展示してある経本は「法華経」であり、土光はこれを毎朝三十分は読み「我に艱難を与えたまえ」と祈ったとご子息・陽一郎から聞いている。
また一本の古びたステッキは、十七年間も使った傷だらけのものである。まさに「自分は質素に国のためにつくす」と、土光が未来の国のために艱難を受けて立ったシンボル的な遺品である。
中曽根内閣の「臨調」を中心となって推進していた時、土光が国民的人気になったのは、NHKで「土光敏夫の私生活」が映し出され、その質素な暮らしぶりが話題を呼んだからだ。夕食のおかずがなんと“めざし”だけだったのを見て多くの人はショックを受けた。
土光さんほどの偉い人が“めざし”だけという映像を見て、思わず我が家の食卓と比較し“偉い人は貧しくもつらい人だ”と感じたものだ。
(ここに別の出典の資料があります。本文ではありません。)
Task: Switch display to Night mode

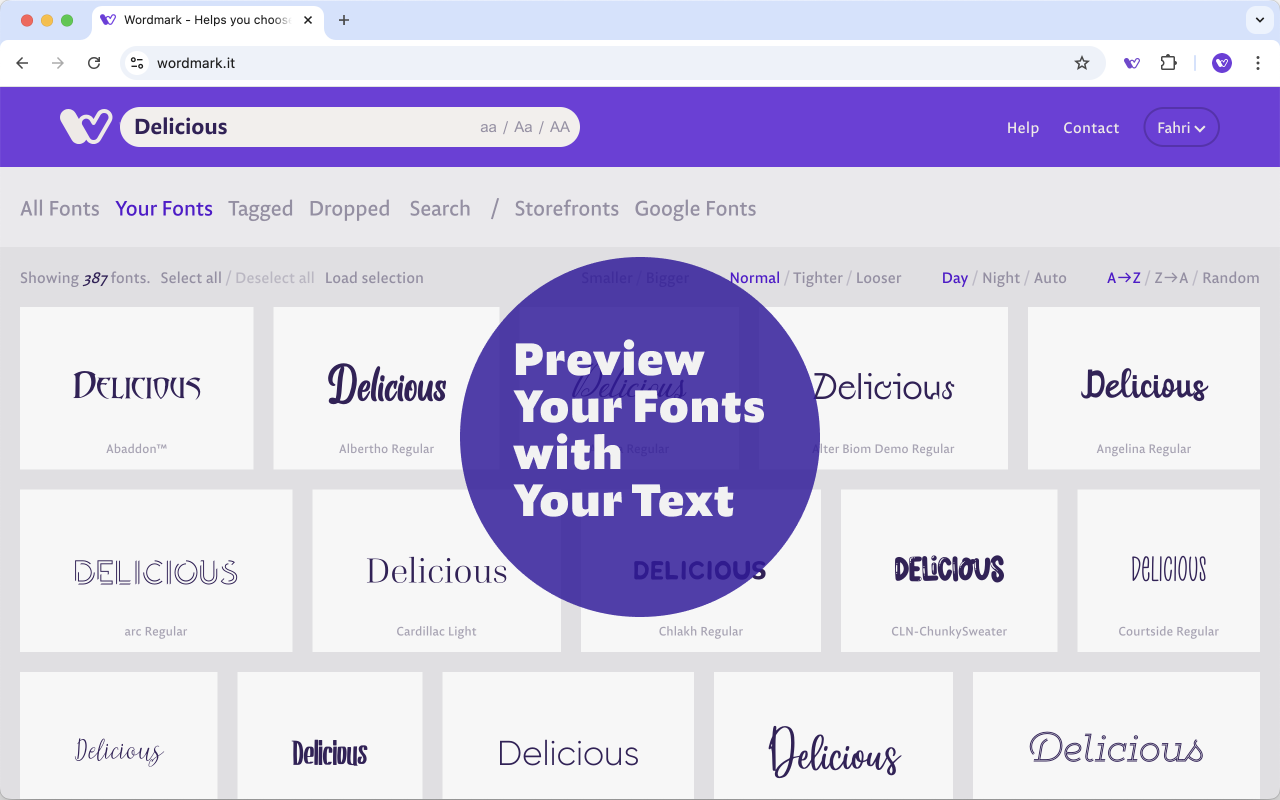Action: click(999, 277)
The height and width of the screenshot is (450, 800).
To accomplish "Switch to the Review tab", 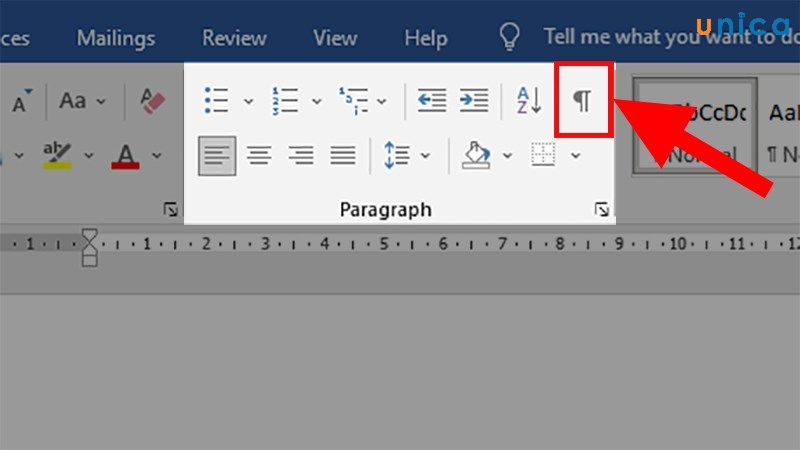I will [233, 39].
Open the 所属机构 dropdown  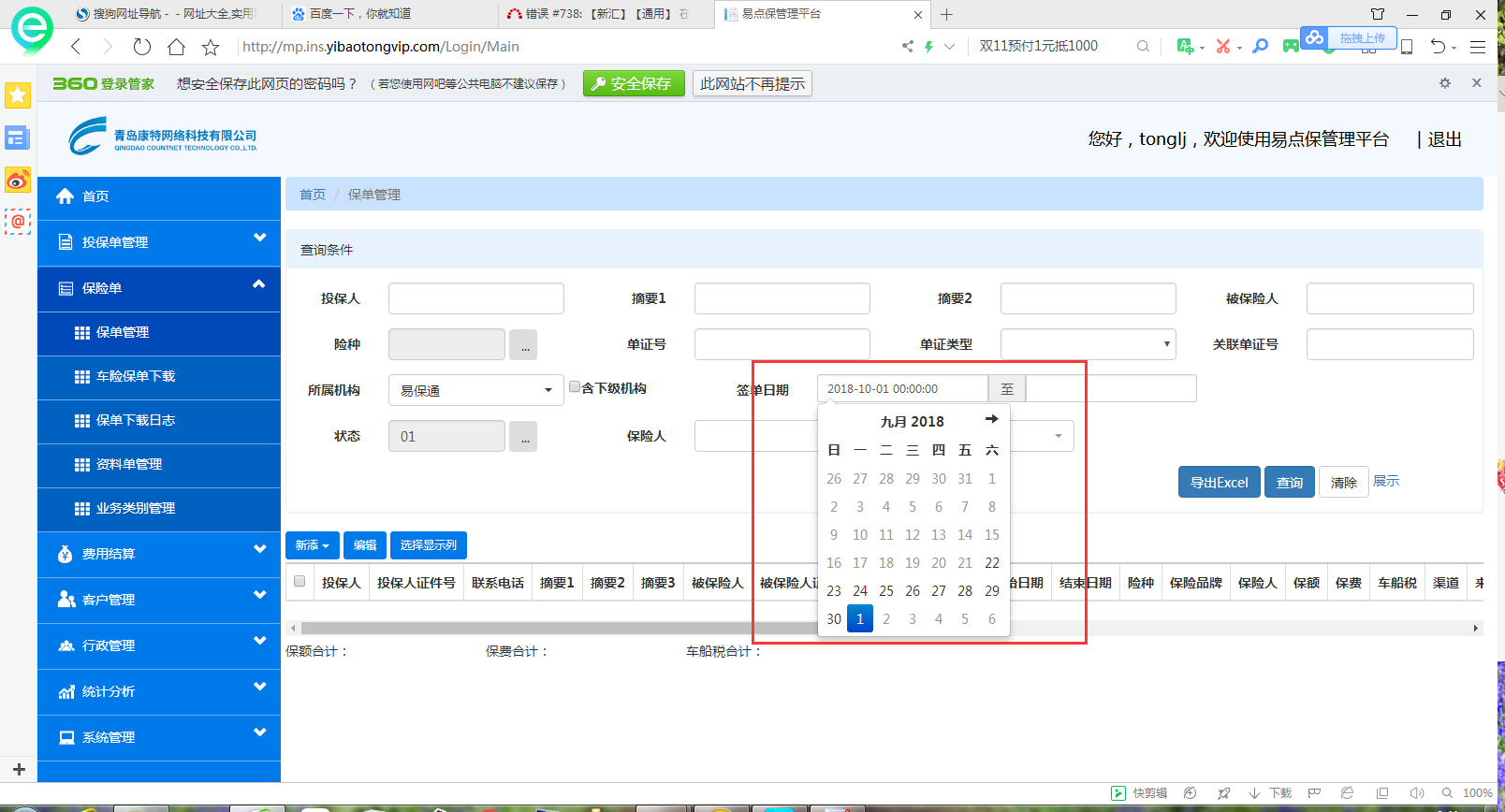click(475, 390)
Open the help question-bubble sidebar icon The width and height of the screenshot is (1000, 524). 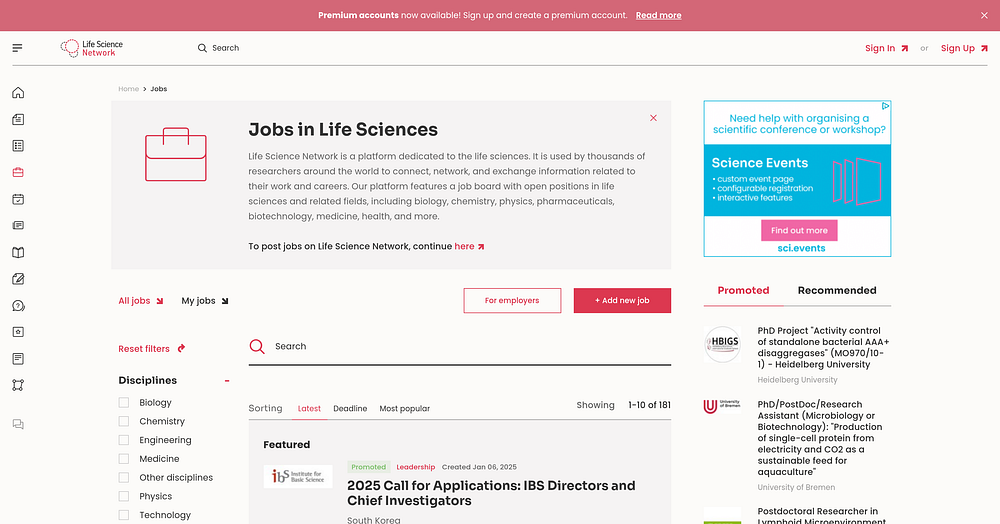point(18,305)
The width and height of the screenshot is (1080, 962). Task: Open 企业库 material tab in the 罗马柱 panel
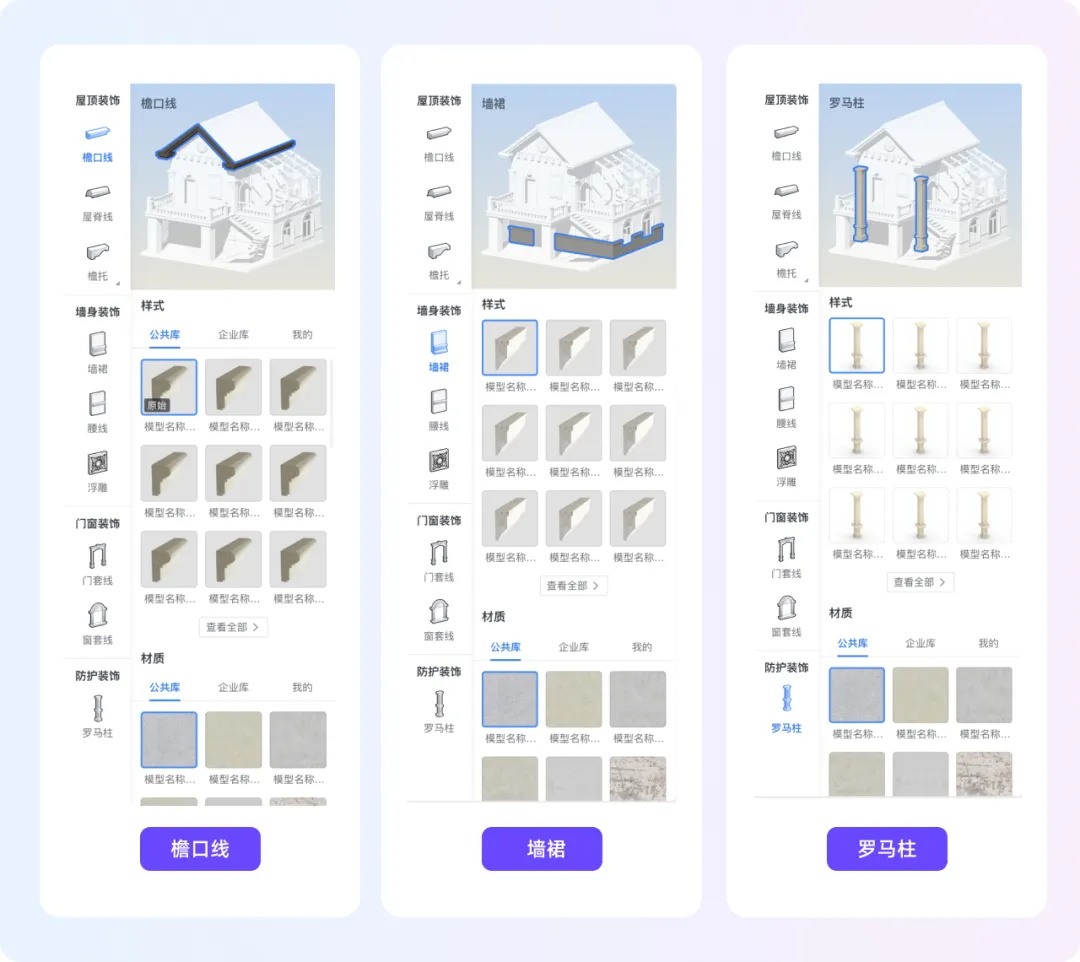tap(920, 643)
「暮らしは低く、思いは高く」と、土光は日本を誇る、国民が敬愛するリーダーであった。
【プロフィール】
土光 敏夫(どこう・としお)1896年生まれ。
IHI(元石川島重工)や東芝を立て直し、後に経団連の会長となる。また、中曽根内閣の臨調の時は国鉄を分割民営化してJRにするなど実績は多い。〝めざしの土光さん〟として国民的人気を背景に政財界に大なたをふるう。